◆ MATERIALS PROVIDED
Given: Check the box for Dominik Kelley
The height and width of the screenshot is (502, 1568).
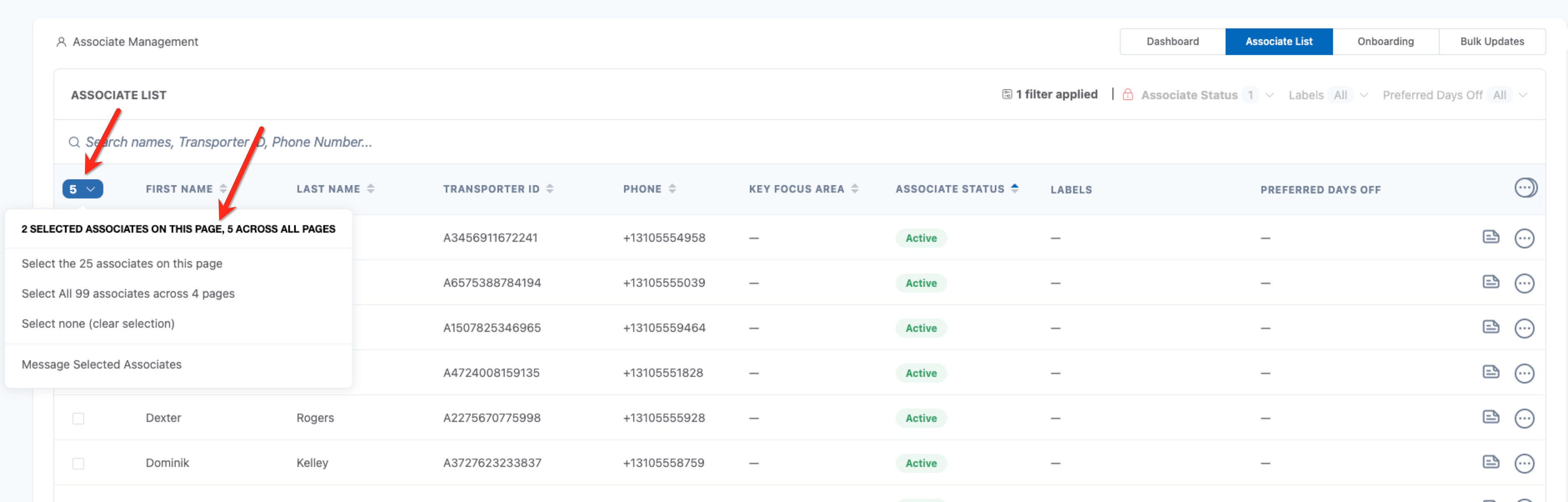Looking at the screenshot, I should (x=78, y=464).
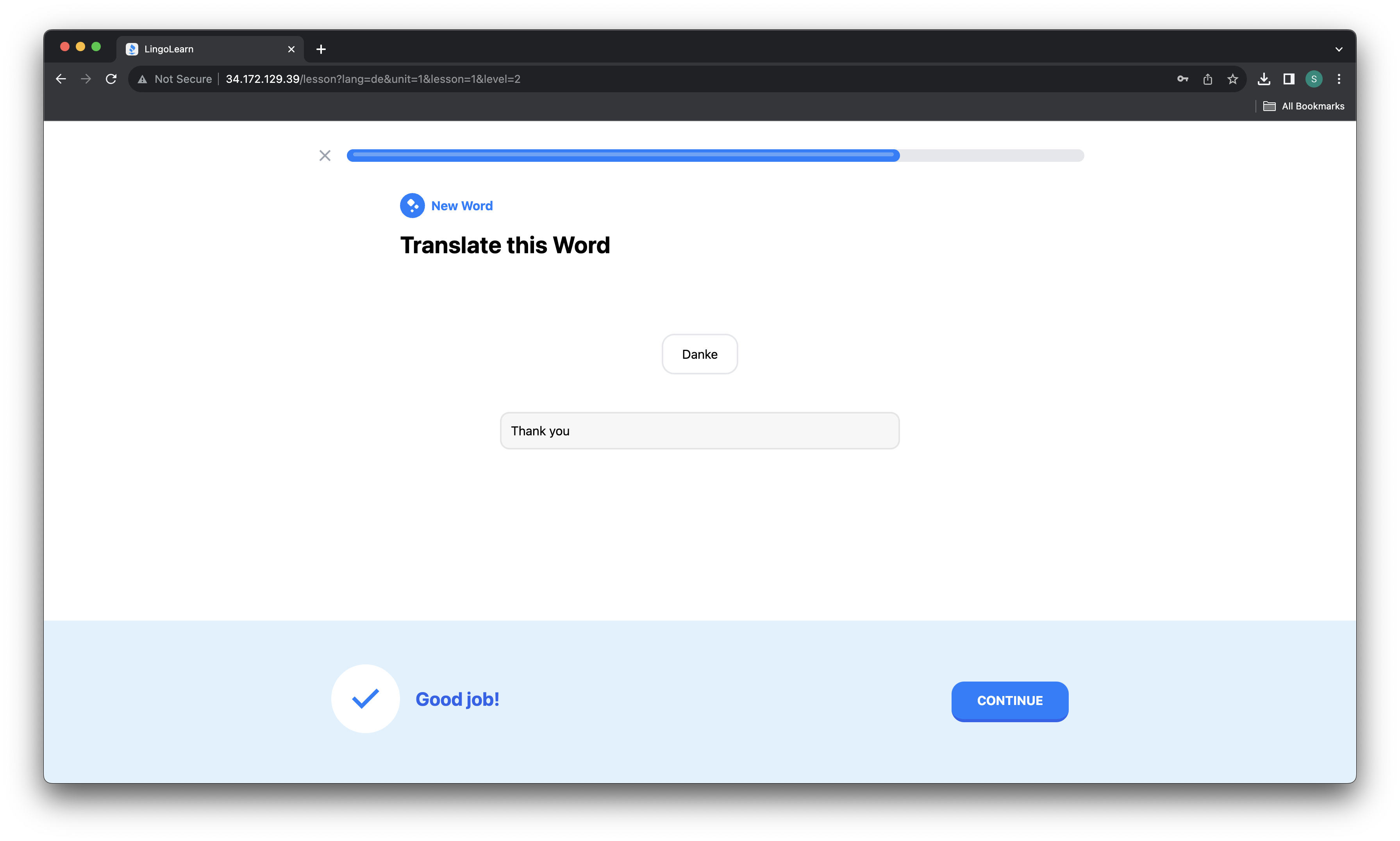Toggle the browser side panel icon

click(x=1288, y=79)
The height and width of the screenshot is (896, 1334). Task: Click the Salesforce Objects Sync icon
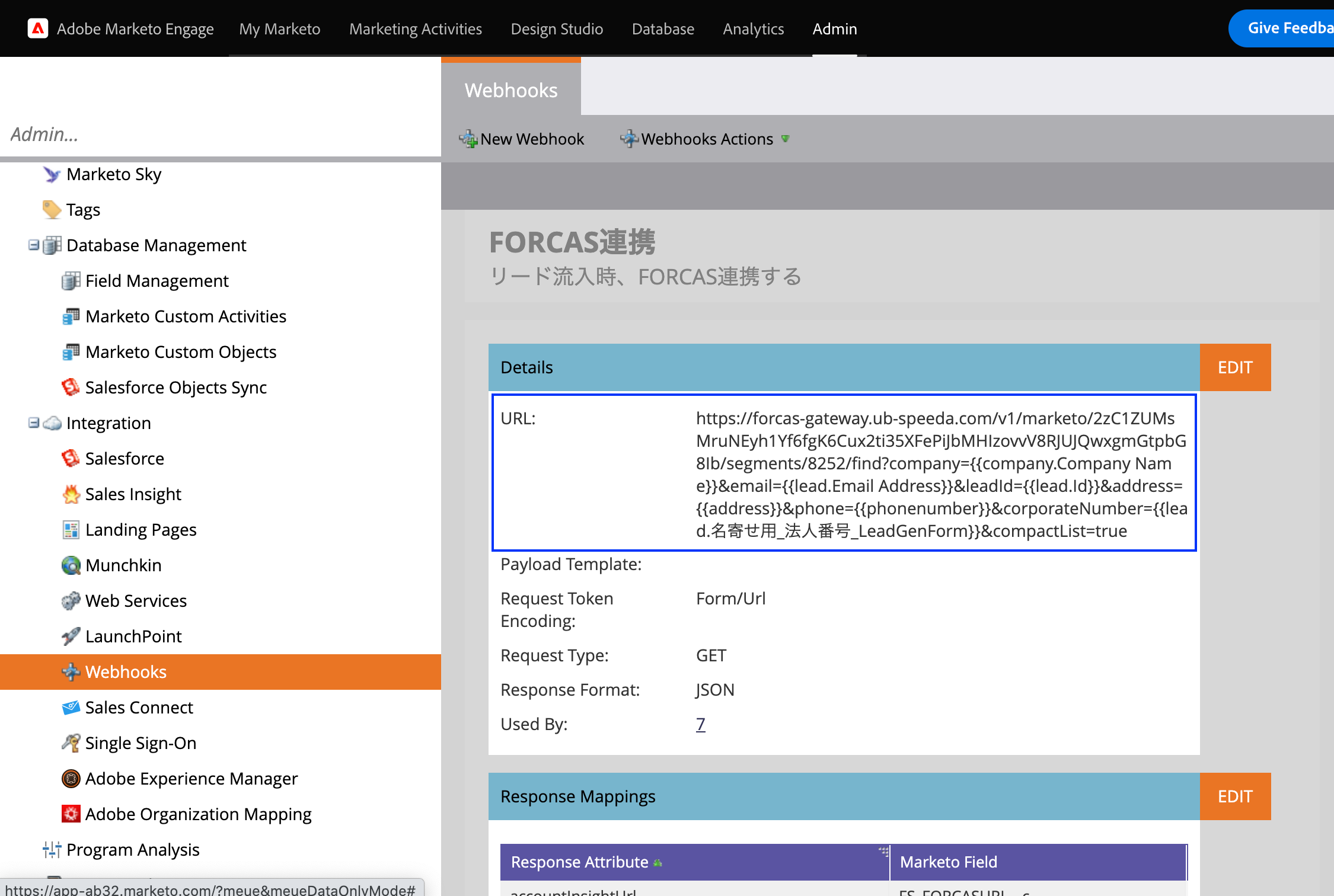pos(71,388)
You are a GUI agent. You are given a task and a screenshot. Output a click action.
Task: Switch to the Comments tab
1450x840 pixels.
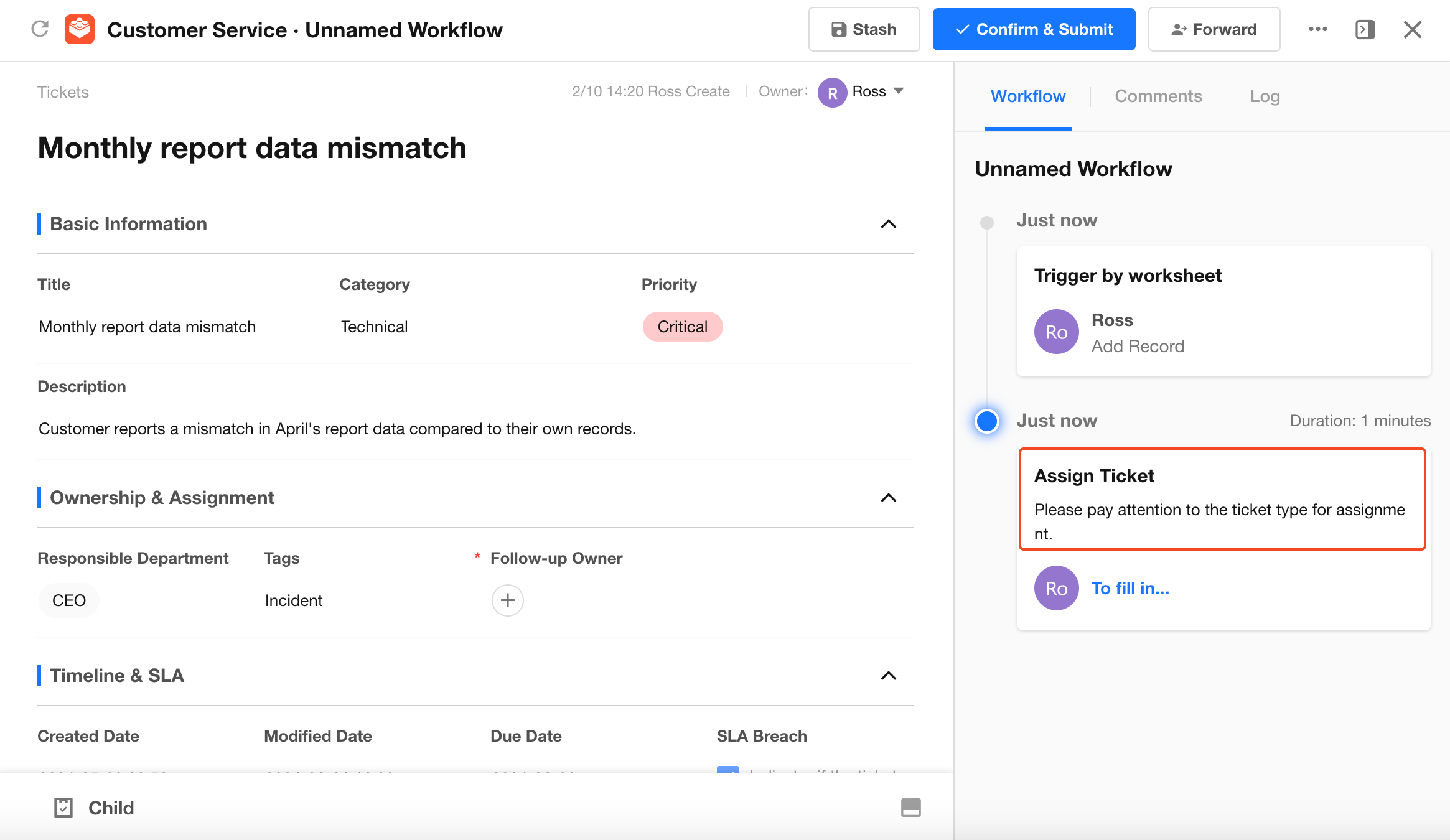[1158, 96]
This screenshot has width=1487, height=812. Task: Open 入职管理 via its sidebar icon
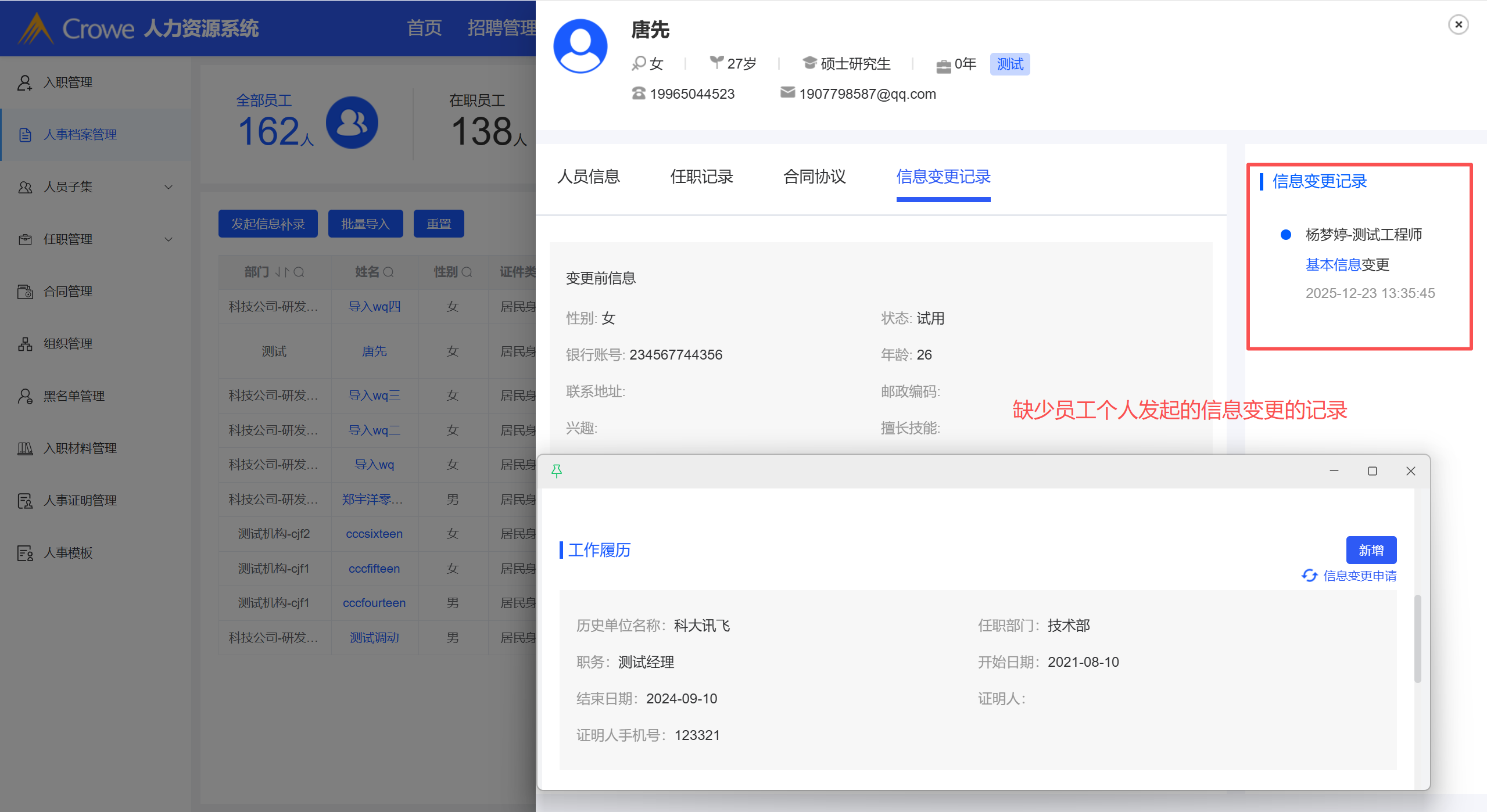(24, 82)
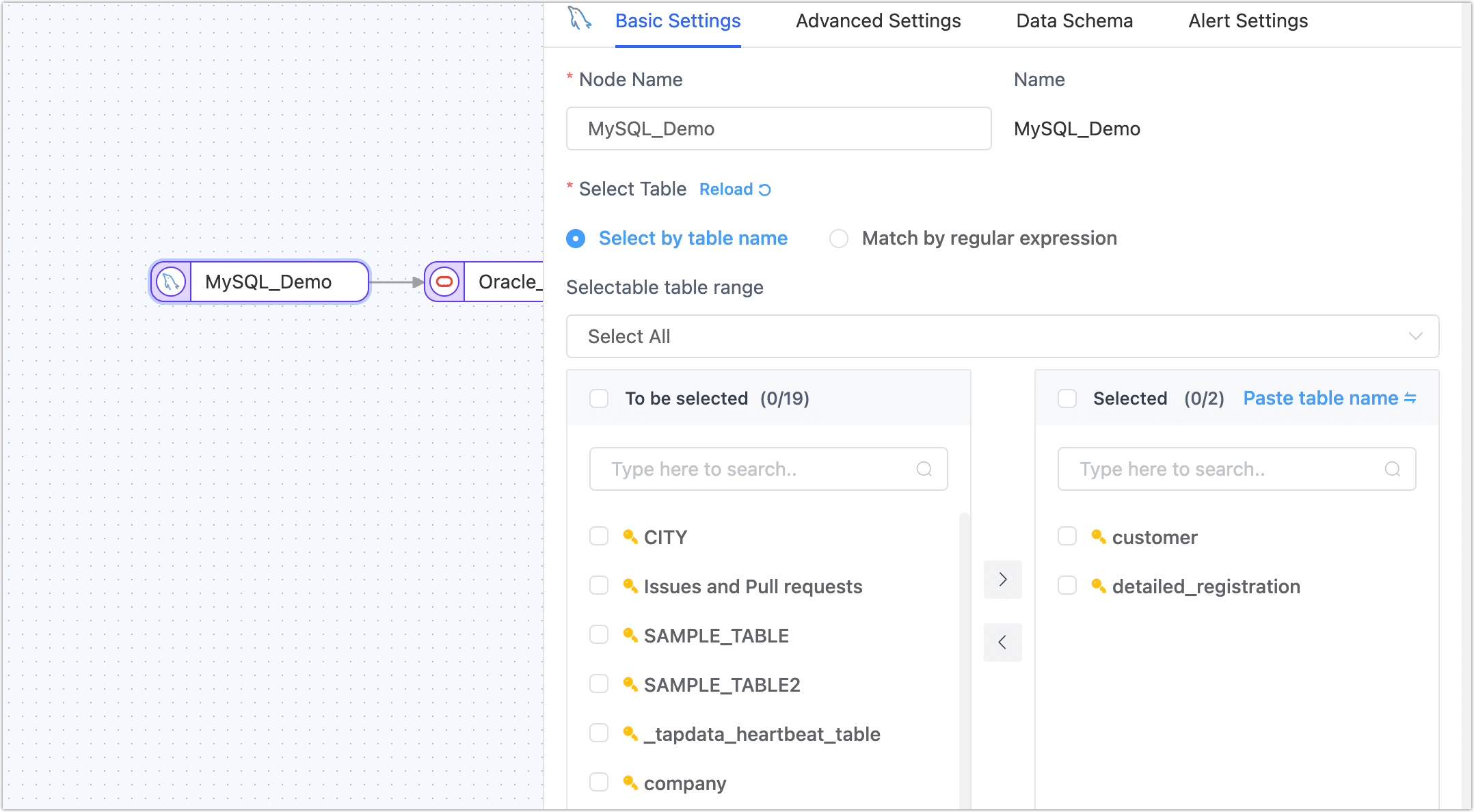Click the move-right arrow transfer button
The image size is (1474, 812).
click(x=1002, y=580)
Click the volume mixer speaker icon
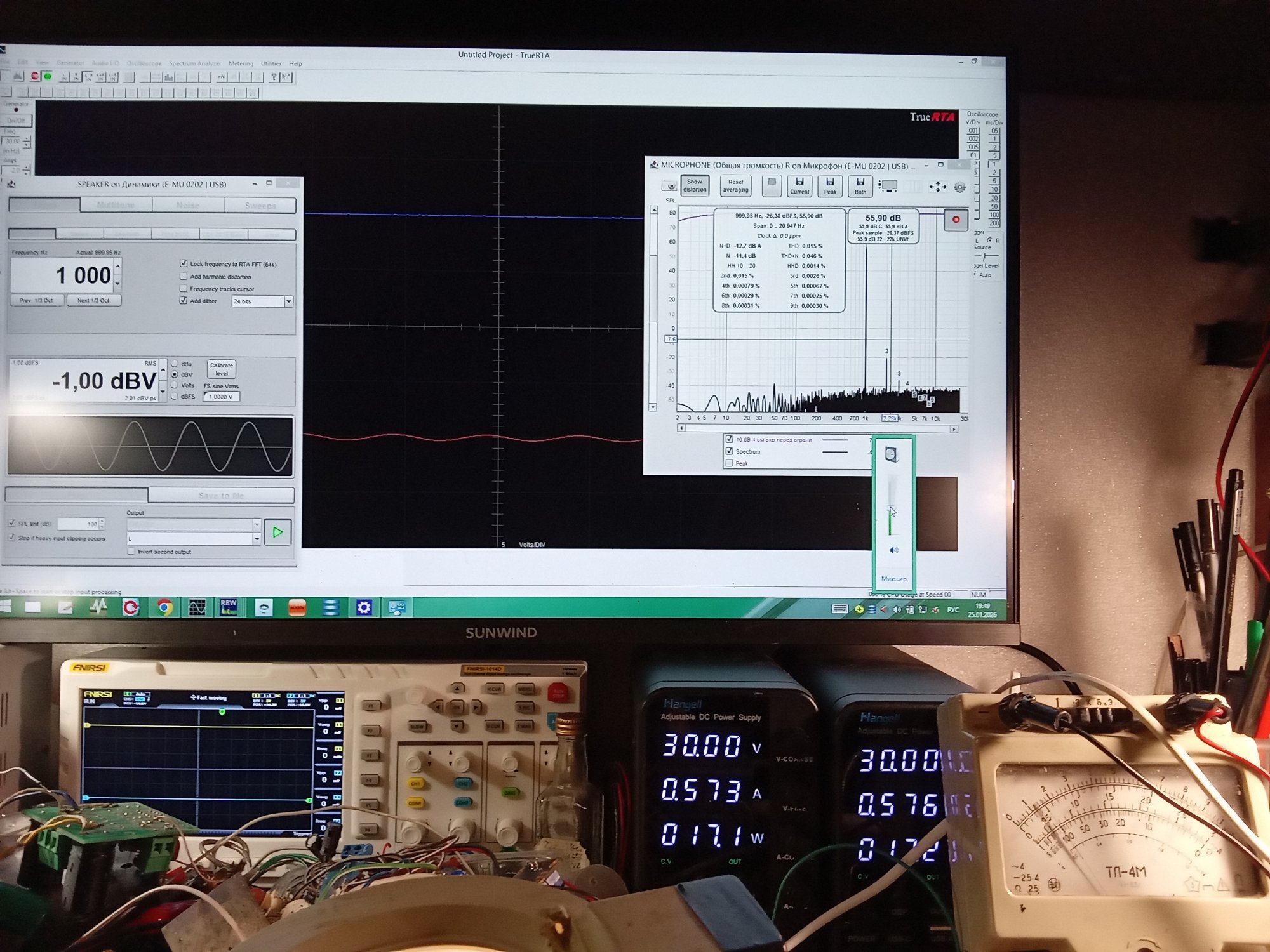The height and width of the screenshot is (952, 1270). point(894,550)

◆ WORK INSTRUCTIONS
Copy every line exactly, from the opening line of the entries down to the line holding "Task: Switch to the Comments tab", and keep the pictures out.

◆ RESULT OF THE TASK
Given: Check the box for Dominik Kelley
The height and width of the screenshot is (502, 1568).
Looking at the screenshot, I should (x=78, y=464).
Toggle the browser side panel icon

click(x=1288, y=79)
The height and width of the screenshot is (896, 1334). Task: Click the Salesforce Objects Sync icon
pos(71,388)
You are a GUI agent. You are given a task and a screenshot. Output a click action.
Task: Switch to the Comments tab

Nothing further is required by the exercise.